▶ _Stated goal_: Copy the items from the line containing "What are the" through the end of the items, replacing "coordinates" with "position" and leaving everything else unchanged.
## Start
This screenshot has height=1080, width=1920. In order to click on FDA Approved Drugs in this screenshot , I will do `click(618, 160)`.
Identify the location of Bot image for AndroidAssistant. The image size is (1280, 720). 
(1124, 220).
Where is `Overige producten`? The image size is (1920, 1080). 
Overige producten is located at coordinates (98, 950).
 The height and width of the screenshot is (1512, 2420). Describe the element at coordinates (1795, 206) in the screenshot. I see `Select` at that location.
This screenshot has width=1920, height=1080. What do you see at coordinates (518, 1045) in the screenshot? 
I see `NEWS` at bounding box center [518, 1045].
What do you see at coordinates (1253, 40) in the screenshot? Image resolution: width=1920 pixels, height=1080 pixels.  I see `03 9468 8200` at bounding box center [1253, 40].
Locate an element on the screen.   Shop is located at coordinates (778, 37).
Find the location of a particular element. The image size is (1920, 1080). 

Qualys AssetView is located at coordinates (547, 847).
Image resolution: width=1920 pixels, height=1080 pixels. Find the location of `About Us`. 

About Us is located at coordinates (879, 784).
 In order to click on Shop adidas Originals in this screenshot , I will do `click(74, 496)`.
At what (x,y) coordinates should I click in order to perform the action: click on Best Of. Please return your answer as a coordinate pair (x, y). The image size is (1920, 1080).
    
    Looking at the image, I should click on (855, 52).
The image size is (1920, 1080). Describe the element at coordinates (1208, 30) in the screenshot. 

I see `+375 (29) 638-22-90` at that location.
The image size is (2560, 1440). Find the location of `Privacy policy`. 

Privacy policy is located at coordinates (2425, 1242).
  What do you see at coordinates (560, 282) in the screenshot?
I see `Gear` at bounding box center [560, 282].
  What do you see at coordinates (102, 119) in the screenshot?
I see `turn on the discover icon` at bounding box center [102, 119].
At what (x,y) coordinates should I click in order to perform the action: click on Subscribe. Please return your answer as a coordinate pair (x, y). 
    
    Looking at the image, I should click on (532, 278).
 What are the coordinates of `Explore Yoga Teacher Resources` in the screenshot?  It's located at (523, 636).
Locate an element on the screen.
## End
▶ _Exercise response_:
 What are the position of `Explore Yoga Teacher Resources` in the screenshot?  It's located at (523, 636).
Locate an element on the screen.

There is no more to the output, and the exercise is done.